Exercise description: Transcribe every record without leaving anything out or changing a word.

——

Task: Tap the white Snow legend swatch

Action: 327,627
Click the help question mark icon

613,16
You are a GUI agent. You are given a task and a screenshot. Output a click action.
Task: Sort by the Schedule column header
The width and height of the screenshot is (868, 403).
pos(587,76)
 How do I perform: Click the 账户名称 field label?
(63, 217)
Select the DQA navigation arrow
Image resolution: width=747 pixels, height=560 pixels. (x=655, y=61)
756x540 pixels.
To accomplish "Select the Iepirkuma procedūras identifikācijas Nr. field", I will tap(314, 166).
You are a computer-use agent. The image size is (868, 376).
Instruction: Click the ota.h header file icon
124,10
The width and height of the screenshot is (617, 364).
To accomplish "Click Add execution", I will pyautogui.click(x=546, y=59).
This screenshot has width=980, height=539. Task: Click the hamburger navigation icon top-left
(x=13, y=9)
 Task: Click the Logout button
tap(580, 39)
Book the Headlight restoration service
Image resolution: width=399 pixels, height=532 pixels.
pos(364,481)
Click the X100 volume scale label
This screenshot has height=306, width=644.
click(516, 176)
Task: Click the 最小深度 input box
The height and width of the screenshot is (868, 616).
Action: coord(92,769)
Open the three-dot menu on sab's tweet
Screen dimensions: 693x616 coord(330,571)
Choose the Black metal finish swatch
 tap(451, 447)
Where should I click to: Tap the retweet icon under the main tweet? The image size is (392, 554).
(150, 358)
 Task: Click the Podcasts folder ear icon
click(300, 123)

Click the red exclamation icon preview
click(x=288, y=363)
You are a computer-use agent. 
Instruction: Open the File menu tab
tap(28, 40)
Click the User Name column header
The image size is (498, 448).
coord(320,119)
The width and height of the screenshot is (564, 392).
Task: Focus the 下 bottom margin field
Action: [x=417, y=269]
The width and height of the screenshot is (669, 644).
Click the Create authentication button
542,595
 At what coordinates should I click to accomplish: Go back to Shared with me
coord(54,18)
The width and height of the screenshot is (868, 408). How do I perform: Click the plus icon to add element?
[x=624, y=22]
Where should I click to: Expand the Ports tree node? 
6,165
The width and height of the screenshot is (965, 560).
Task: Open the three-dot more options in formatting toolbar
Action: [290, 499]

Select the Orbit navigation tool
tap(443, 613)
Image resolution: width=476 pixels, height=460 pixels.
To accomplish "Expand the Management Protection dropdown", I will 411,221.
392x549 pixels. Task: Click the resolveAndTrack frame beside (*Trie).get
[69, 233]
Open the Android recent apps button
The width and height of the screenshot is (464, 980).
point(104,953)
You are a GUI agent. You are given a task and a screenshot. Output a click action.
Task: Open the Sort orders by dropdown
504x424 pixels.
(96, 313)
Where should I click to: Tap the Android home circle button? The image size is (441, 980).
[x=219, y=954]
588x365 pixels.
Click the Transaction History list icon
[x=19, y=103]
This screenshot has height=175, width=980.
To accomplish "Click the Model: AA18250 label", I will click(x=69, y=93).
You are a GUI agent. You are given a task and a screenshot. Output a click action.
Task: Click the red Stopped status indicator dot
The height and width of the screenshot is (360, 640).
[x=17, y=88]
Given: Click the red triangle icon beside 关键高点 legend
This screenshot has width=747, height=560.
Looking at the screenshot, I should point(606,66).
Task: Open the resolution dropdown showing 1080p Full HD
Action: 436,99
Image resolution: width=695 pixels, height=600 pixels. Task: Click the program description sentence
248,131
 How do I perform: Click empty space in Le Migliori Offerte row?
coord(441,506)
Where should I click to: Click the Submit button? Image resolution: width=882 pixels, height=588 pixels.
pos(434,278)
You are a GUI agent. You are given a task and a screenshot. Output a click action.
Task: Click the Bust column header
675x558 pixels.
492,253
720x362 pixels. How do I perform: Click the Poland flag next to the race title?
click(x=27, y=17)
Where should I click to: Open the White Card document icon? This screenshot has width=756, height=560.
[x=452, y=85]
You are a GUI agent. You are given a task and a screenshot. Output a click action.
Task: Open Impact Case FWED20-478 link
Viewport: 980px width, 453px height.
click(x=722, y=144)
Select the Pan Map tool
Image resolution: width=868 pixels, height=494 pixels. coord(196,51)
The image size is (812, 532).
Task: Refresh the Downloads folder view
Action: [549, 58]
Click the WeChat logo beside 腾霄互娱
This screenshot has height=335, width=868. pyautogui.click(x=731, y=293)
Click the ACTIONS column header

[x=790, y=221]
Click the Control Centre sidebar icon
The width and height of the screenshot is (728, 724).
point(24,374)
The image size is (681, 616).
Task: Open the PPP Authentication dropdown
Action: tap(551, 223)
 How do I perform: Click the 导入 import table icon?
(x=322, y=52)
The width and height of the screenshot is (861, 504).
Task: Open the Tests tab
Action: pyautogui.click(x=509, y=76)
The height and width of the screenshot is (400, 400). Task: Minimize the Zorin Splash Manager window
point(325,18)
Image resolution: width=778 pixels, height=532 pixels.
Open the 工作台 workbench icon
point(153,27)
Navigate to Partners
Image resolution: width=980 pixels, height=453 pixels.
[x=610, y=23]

——

Response below:
Task: Tap the white Snow legend swatch

Action: 327,627
Click the help question mark icon

613,16
You are a GUI agent. You are given a task and a screenshot. Output a click action.
Task: Sort by the Schedule column header
The width and height of the screenshot is (868, 403).
pos(587,76)
 How do I perform: Click the 账户名称 field label?
(63, 217)
Select the DQA navigation arrow
Image resolution: width=747 pixels, height=560 pixels. (x=655, y=61)
756x540 pixels.
To accomplish "Select the Iepirkuma procedūras identifikācijas Nr. field", I will tap(314, 166).
You are a computer-use agent. The image size is (868, 376).
Instruction: Click the ota.h header file icon
124,10
The width and height of the screenshot is (617, 364).
To accomplish "Click Add execution", I will pyautogui.click(x=546, y=59).
This screenshot has width=980, height=539. Task: Click the hamburger navigation icon top-left
(x=13, y=9)
 Task: Click the Logout button
tap(580, 39)
Book the Headlight restoration service
Image resolution: width=399 pixels, height=532 pixels.
pos(364,481)
Click the X100 volume scale label
This screenshot has height=306, width=644.
click(516, 176)
Task: Click the 最小深度 input box
The height and width of the screenshot is (868, 616).
Action: coord(92,769)
Open the three-dot menu on sab's tweet
Screen dimensions: 693x616 coord(330,571)
Choose the Black metal finish swatch
 tap(451, 447)
Where should I click to: Tap the retweet icon under the main tweet? The image size is (392, 554).
(150, 358)
 Task: Click the Podcasts folder ear icon
click(300, 123)

Click the red exclamation icon preview
click(x=288, y=363)
You are a computer-use agent. 
Instruction: Open the File menu tab
tap(28, 40)
Click the User Name column header
The image size is (498, 448).
coord(320,119)
The width and height of the screenshot is (564, 392).
Task: Focus the 下 bottom margin field
Action: [x=417, y=269]
The width and height of the screenshot is (669, 644).
Click the Create authentication button
542,595
 At what coordinates should I click to accomplish: Go back to Shared with me
coord(54,18)
The width and height of the screenshot is (868, 408). How do I perform: Click the plus icon to add element?
[x=624, y=22]
Where should I click to: Expand the Ports tree node? 
6,165
The width and height of the screenshot is (965, 560).
Task: Open the three-dot more options in formatting toolbar
Action: [290, 499]

Select the Orbit navigation tool
tap(443, 613)
Image resolution: width=476 pixels, height=460 pixels.
To accomplish "Expand the Management Protection dropdown", I will 411,221.
392x549 pixels. Task: Click the resolveAndTrack frame beside (*Trie).get
[69, 233]
Open the Android recent apps button
The width and height of the screenshot is (464, 980).
point(104,953)
You are a GUI agent. You are given a task and a screenshot. Output a click action.
Task: Open the Sort orders by dropdown
504x424 pixels.
(96, 313)
Where should I click to: Tap the Android home circle button? The image size is (441, 980).
[x=219, y=954]
588x365 pixels.
Click the Transaction History list icon
[x=19, y=103]
This screenshot has height=175, width=980.
To accomplish "Click the Model: AA18250 label", I will click(x=69, y=93).
You are a GUI agent. You are given a task and a screenshot. Output a click action.
Task: Click the red Stopped status indicator dot
The height and width of the screenshot is (360, 640).
[x=17, y=88]
Given: Click the red triangle icon beside 关键高点 legend
This screenshot has width=747, height=560.
Looking at the screenshot, I should point(606,66).
Task: Open the resolution dropdown showing 1080p Full HD
Action: 436,99
Image resolution: width=695 pixels, height=600 pixels. Task: Click the program description sentence
248,131
 How do I perform: Click empty space in Le Migliori Offerte row?
coord(441,506)
Where should I click to: Click the Submit button? Image resolution: width=882 pixels, height=588 pixels.
pos(434,278)
You are a GUI agent. You are given a task and a screenshot. Output a click action.
Task: Click the Bust column header
675x558 pixels.
492,253
720x362 pixels. How do I perform: Click the Poland flag next to the race title?
click(x=27, y=17)
Where should I click to: Open the White Card document icon? This screenshot has width=756, height=560.
[x=452, y=85]
You are a GUI agent. You are given a task and a screenshot. Output a click action.
Task: Open Impact Case FWED20-478 link
Viewport: 980px width, 453px height.
click(x=722, y=144)
Select the Pan Map tool
Image resolution: width=868 pixels, height=494 pixels. coord(196,51)
The image size is (812, 532).
Task: Refresh the Downloads folder view
Action: [549, 58]
Click the WeChat logo beside 腾霄互娱
This screenshot has height=335, width=868. pyautogui.click(x=731, y=293)
Click the ACTIONS column header

[x=790, y=221]
Click the Control Centre sidebar icon
The width and height of the screenshot is (728, 724).
point(24,374)
The image size is (681, 616).
Task: Open the PPP Authentication dropdown
Action: tap(551, 223)
 How do I perform: Click the 导入 import table icon?
(x=322, y=52)
The width and height of the screenshot is (861, 504).
Task: Open the Tests tab
Action: pyautogui.click(x=509, y=76)
The height and width of the screenshot is (400, 400). Task: Minimize the Zorin Splash Manager window
point(325,18)
Image resolution: width=778 pixels, height=532 pixels.
Open the 工作台 workbench icon
point(153,27)
Navigate to Partners
Image resolution: width=980 pixels, height=453 pixels.
[x=610, y=23]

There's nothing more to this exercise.